___ Stored data

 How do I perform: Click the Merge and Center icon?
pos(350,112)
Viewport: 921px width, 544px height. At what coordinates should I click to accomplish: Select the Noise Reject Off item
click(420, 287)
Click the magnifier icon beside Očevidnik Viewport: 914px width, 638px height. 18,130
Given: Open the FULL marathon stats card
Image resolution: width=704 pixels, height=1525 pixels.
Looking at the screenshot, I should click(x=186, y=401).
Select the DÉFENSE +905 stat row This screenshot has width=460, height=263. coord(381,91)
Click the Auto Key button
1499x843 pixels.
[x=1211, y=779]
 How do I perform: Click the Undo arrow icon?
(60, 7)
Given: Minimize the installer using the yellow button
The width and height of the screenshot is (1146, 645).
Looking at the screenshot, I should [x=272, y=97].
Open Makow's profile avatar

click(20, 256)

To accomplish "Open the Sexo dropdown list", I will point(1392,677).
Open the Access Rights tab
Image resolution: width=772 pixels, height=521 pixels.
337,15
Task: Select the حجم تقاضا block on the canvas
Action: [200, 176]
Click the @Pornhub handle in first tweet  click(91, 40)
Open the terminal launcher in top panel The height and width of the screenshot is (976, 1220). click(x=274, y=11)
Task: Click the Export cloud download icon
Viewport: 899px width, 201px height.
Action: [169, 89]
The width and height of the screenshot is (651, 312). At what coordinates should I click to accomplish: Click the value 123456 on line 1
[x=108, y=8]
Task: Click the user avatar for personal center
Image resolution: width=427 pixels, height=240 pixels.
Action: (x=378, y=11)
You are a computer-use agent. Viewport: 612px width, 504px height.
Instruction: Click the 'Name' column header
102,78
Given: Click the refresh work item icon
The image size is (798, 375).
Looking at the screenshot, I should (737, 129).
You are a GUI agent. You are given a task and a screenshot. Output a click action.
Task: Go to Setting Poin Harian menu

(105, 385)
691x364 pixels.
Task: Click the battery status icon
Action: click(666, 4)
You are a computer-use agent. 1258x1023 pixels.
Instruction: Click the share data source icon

______

* Required work: Return every record in full, word for word.

* Completed exercise:
 How do I perform: Click the Merge and Center icon?
pos(350,112)
Viewport: 921px width, 544px height. At what coordinates should I click to accomplish: Select the Noise Reject Off item
click(420, 287)
Click the magnifier icon beside Očevidnik Viewport: 914px width, 638px height. 18,130
Given: Open the FULL marathon stats card
Image resolution: width=704 pixels, height=1525 pixels.
Looking at the screenshot, I should click(x=186, y=401).
Select the DÉFENSE +905 stat row This screenshot has width=460, height=263. coord(381,91)
Click the Auto Key button
1499x843 pixels.
[x=1211, y=779]
 How do I perform: Click the Undo arrow icon?
(60, 7)
Given: Minimize the installer using the yellow button
The width and height of the screenshot is (1146, 645).
Looking at the screenshot, I should [x=272, y=97].
Open Makow's profile avatar

click(20, 256)

To accomplish "Open the Sexo dropdown list", I will point(1392,677).
Open the Access Rights tab
Image resolution: width=772 pixels, height=521 pixels.
337,15
Task: Select the حجم تقاضا block on the canvas
Action: [200, 176]
Click the @Pornhub handle in first tweet  click(91, 40)
Open the terminal launcher in top panel The height and width of the screenshot is (976, 1220). click(x=274, y=11)
Task: Click the Export cloud download icon
Viewport: 899px width, 201px height.
Action: [169, 89]
The width and height of the screenshot is (651, 312). At what coordinates should I click to accomplish: Click the value 123456 on line 1
[x=108, y=8]
Task: Click the user avatar for personal center
Image resolution: width=427 pixels, height=240 pixels.
Action: (x=378, y=11)
You are a computer-use agent. Viewport: 612px width, 504px height.
Instruction: Click the 'Name' column header
102,78
Given: Click the refresh work item icon
The image size is (798, 375).
Looking at the screenshot, I should (737, 129).
You are a GUI agent. You are given a task and a screenshot. Output a click action.
Task: Go to Setting Poin Harian menu

(105, 385)
691x364 pixels.
Task: Click the battery status icon
Action: click(666, 4)
You are a computer-use agent. 1258x1023 pixels.
Instruction: Click the share data source icon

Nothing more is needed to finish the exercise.